Copy the rows below verbatim, from the line containing "Image resolution: width=1568" through the last row, both included. Omit the pictures.
--- START OF Exercise materials ---
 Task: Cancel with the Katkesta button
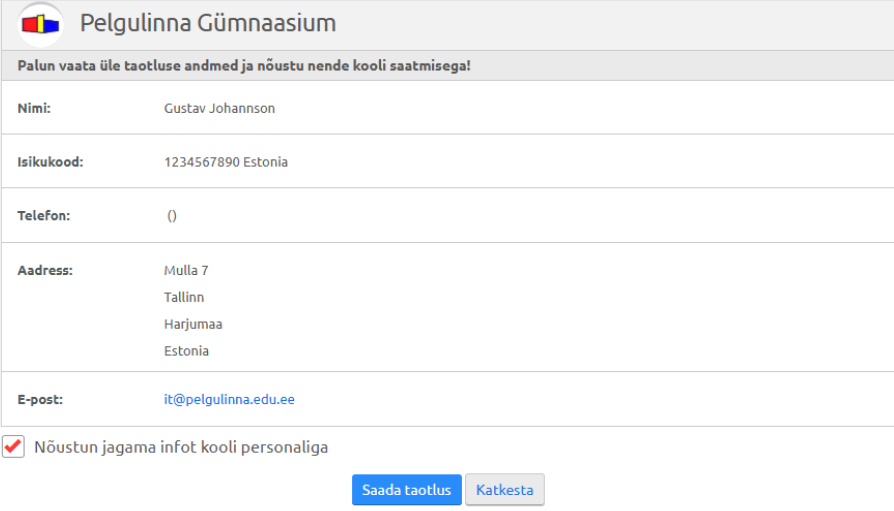tap(504, 490)
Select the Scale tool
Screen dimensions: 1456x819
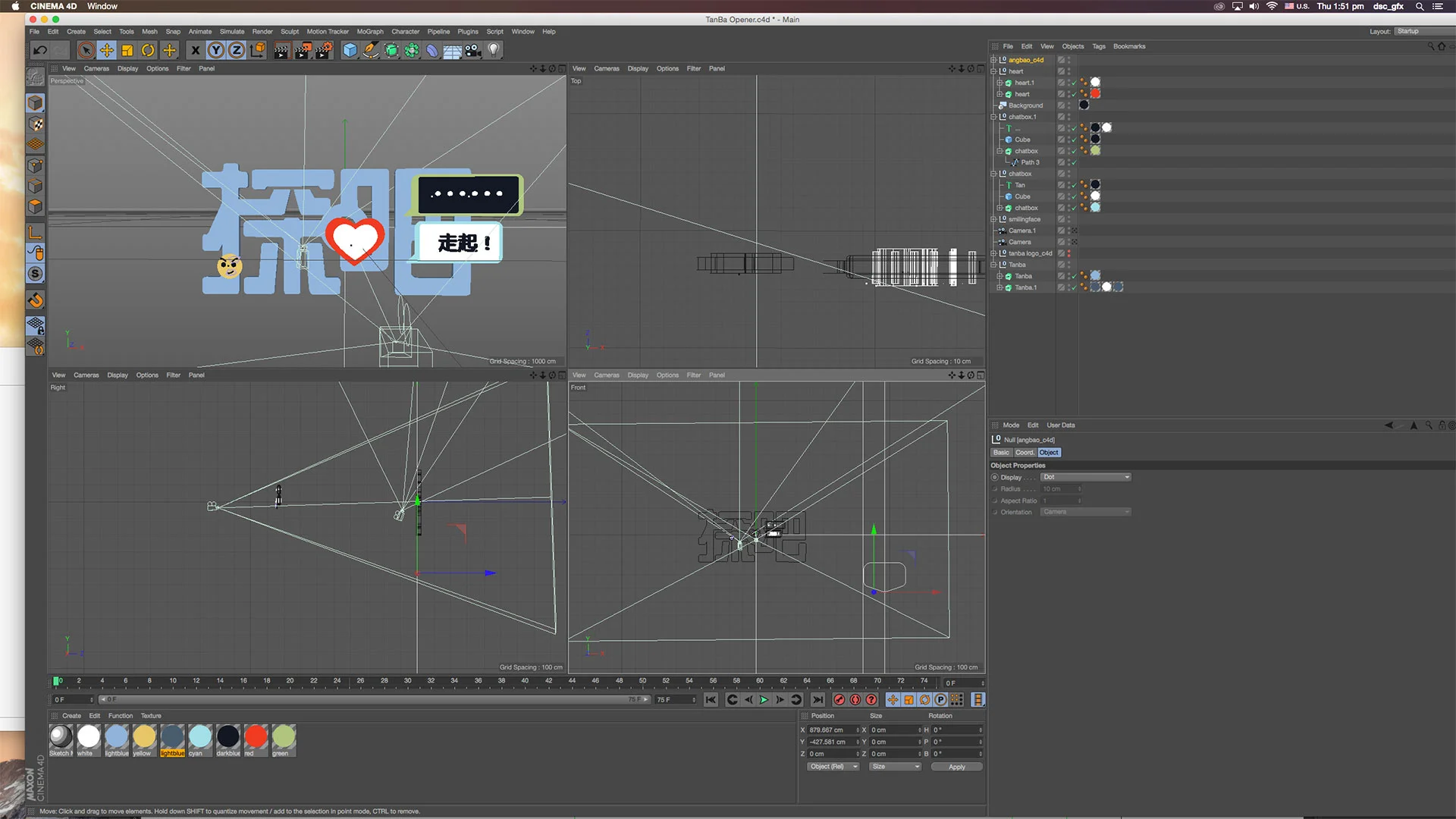(x=127, y=50)
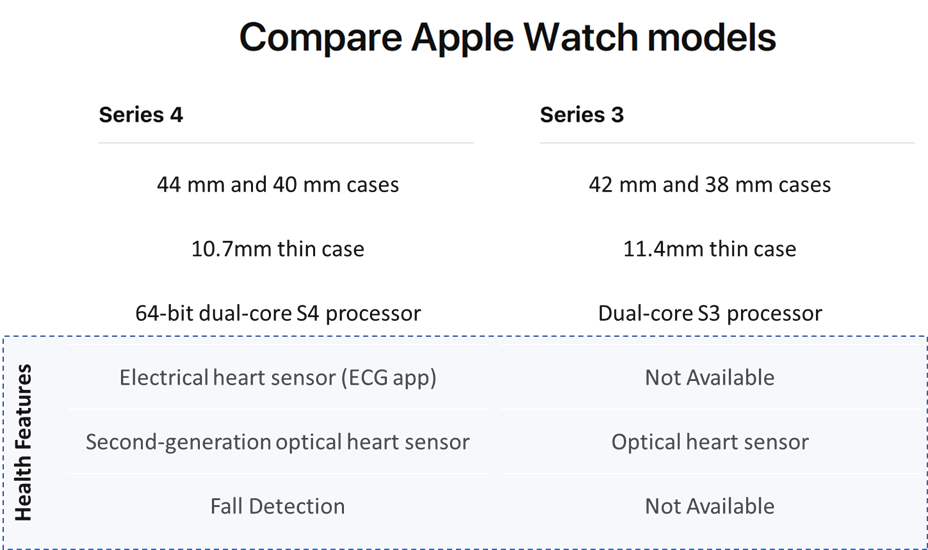Click Not Available in the Fall Detection row
Screen dimensions: 928x550
pos(710,506)
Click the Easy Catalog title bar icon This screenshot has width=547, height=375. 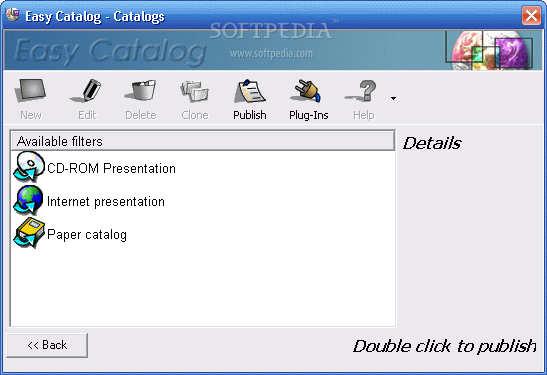(13, 15)
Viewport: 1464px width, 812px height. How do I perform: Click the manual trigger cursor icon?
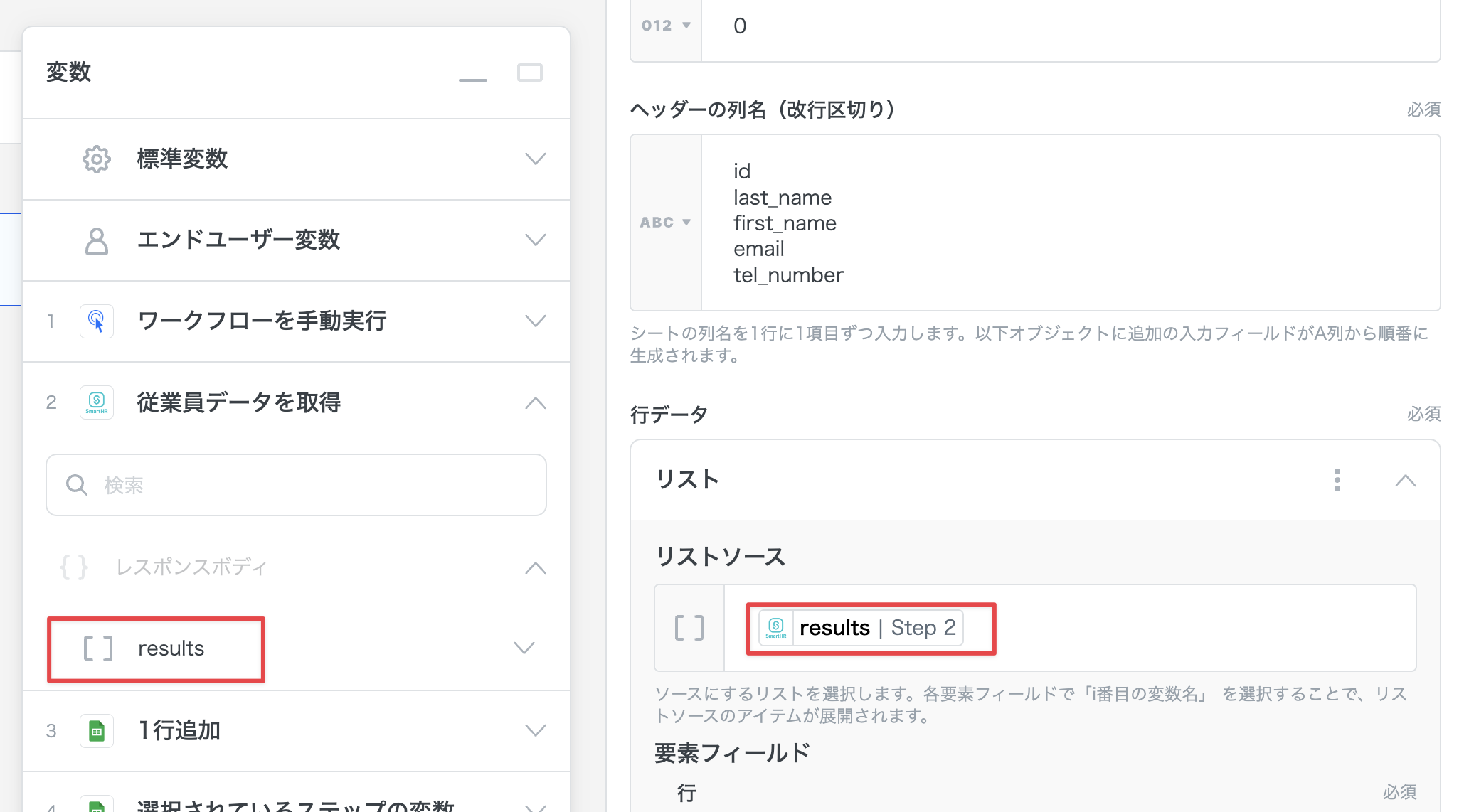[x=97, y=321]
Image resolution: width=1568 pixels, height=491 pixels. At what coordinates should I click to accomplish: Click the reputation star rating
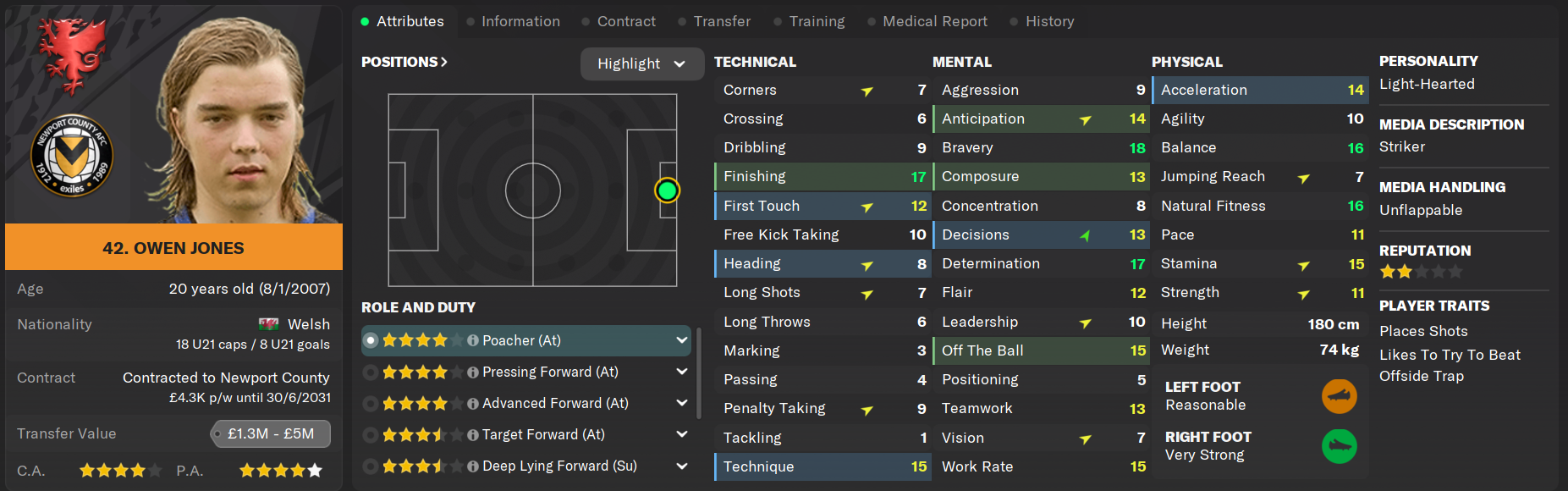(x=1420, y=272)
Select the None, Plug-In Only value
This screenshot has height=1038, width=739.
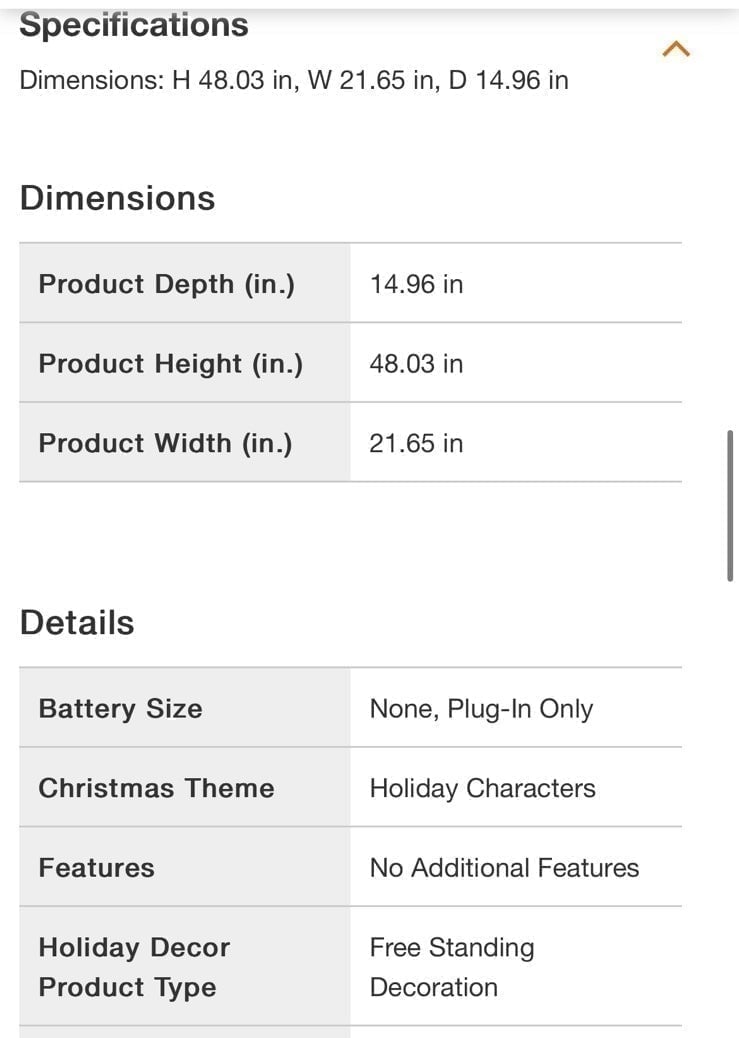(x=481, y=709)
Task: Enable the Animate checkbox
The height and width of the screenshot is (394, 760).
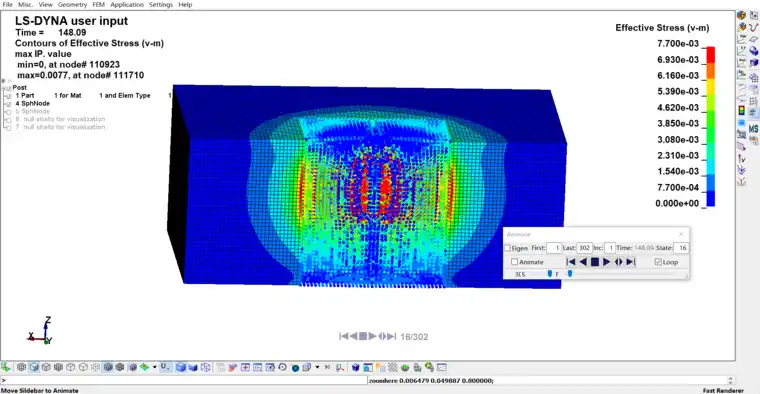Action: point(514,262)
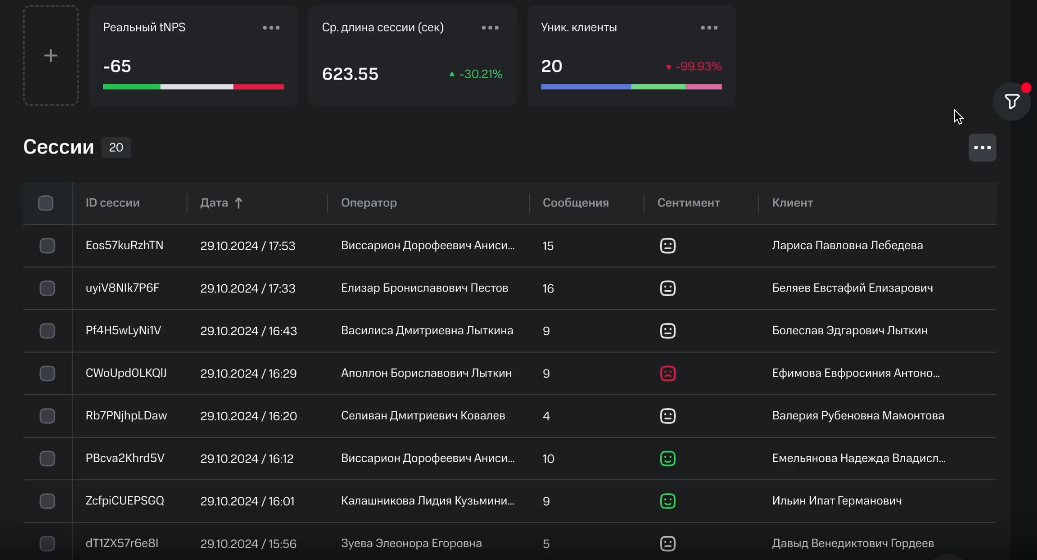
--- END OF Exercise materials ---
_Written answer_:
Image resolution: width=1568 pixels, height=491 pixels. At what coordinates should I click to accomplish: Click the reputation star rating
(x=1420, y=272)
Select the None, Plug-In Only value
This screenshot has height=1038, width=739.
(x=481, y=709)
Task: Enable the Animate checkbox
The height and width of the screenshot is (394, 760).
Action: point(514,262)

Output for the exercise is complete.